Zdaniem ekspertki dziecko lub nastolatek będący obiektem takiej agresji, będzie nosił jej piętno przez całe dorosłe życie. W najbardziej dramatycznych przypadkach u ucznia może rozwinąć się nawet depresja.
– Dlatego warto regularnie sprawdzać, co dziecko przechowuje w telefonie, z jakimi treściami spotyka się w sieci i czy nie są one niepokojące. Szczególnie, gdy do rodzica docierały już sygnały o problemach z rówieśnikami – radzi Karolina Stankiewicz.
Moda na bicie
Wsparciem w takich działaniach mogą być specjalne aplikacje monitorujące na telefony komórkowe i komputery. Są niemal niewykrywalne dla dzieci, za to rodzicom dają regularny wgląd w najbardziej istotne kwestie. Mogą oni otrzymywać specjalne raporty na adres e-mail, w których zapisane będą otrzymywane przez dziecko wiadomości, rozmowy z rówieśnikami oraz informacje, gdzie w danym czasie przebywała pociecha. Analogiczny monitoring można zastosować także dla komputera. Pozwoli on na kontrolę aktywności w Internecie. Zapamiętuje wszystko, co zostało napisane na klawiaturze, robi zdjęcia z ekranu, sprawdza uruchamiane programy, a także pozwala nagrywać rozmowy np. na Skype. Dzięki temu można w porę wyeliminować zagrożenie.

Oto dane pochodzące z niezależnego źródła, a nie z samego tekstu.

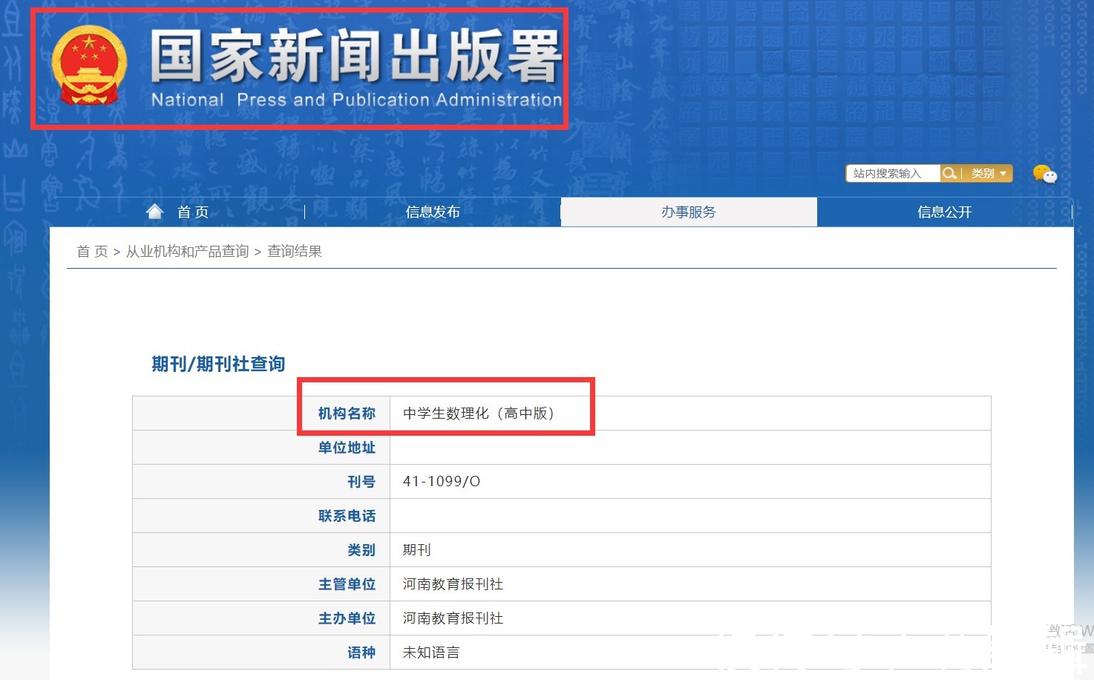Click the 期刊/期刊社查询 section heading
This screenshot has height=680, width=1094.
(218, 364)
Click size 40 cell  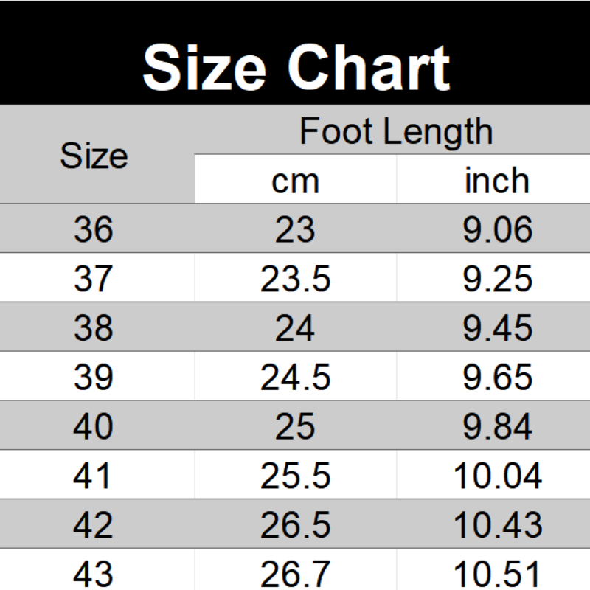coord(94,427)
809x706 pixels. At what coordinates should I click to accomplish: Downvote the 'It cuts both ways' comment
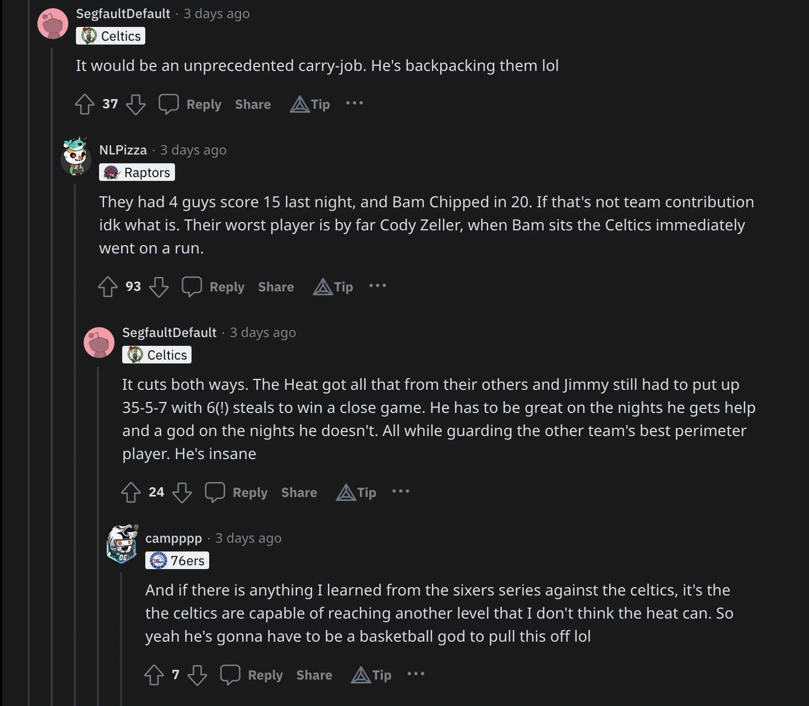(x=182, y=492)
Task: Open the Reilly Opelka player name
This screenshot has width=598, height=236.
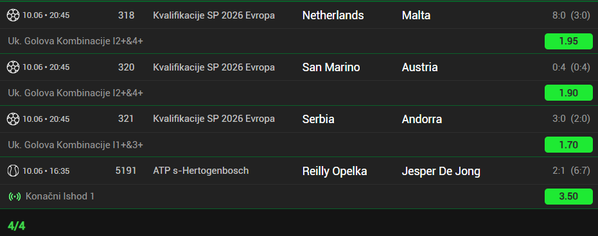Action: 335,171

– W ten sposób można pomóc nie tylko ofiarom cyberagresji, ale też jej sprawcom – tłumaczy Karolina Stankiewicz. – Gdy nauczyciele informują, że nasze dziecko sprawia problemy innym uczniom, warto odsunąć na bok rodzicielską dumę i zrobić wszystko, by zrozumiało, że tym co robi wyrządza krzywdę również sobie.
Kilka lat temu na zachodzie Europy wśród młodzieży narodziło się zjawisko określane jako happy slapping. Mimo niewinnej nazwy, to nic innego, jak nagła napaść lub pobicie filmowane kamerą w telefonie. Wielu nastolatków, którzy brali udział w tego typu incydentach, nie zdawało sobie sprawy, że zamiast niemądrej zabawy dokumentowali oni prawdziwe przestępstwa.
Szkolna agresja rozgrywa się nie tylko na boiskach i korytarzach. Coraz częściej dochodzi do niej także w świecie wirtualnym. By rodzic mógł sprostać tym nowym problem, warto by korzystał z nowoczesnych i skutecznych metod.